The only example of spherical tensors of non-integer rank which I can think of are creation and annihilation operators.
 
eys_physics said:
So, in your example you have one tensor ##S## of angular momentum (rank) ##j_1=1/2## and another one ##D## with ##j_2 = 1##. You can form the new tensors (using Clebsch-Jordan symbols)

$$T_{J=1/2, M} = \sum_{m_1 m_2} (1/2 m_1 1 m_2 | 1/2 M) S_{1/2, m_1}D_{1, m_2}$$,

and

$$T_{J=3/2, M} = \sum_{m_1 m_2} (1/2 m_1 1 m_2 | 3/2 M) S_{1/2, m_1}D_{1, m_2}$$,

where ##(1/2 m_1 1 m_2 | 3/2 M)## is a Clebsch-Jordan symbol.

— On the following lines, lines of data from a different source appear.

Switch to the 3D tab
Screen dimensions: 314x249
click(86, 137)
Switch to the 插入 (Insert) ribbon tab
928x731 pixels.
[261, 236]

The only example of spherical tensors of non-integer rank which I can think of are creation and annihilation operators.
Thank you for your reply. So in the first case, I understand the meaning of the expression from a physical point of view, in terms of quantum mechanics. For example, for ##M=1/2##, it says that you can get that either by applying ##\sigma_z = \sigma_0## on the state ##(1/2,1/2)## or applying ##\sigma_+## on ##(1/2,-1/2)##. I.e. you have the same particle, of spin ##1/2## (say an electron), but you can change its spin orientation. I am not sure what is the physical meaning in the second case. It looks like you start with a particle of spin ##1/2## and end up with a particle of spin ##3/2## (and some direction of the spin on the z axis). So you basically change the identity of the particle. What is the physical meaning of this?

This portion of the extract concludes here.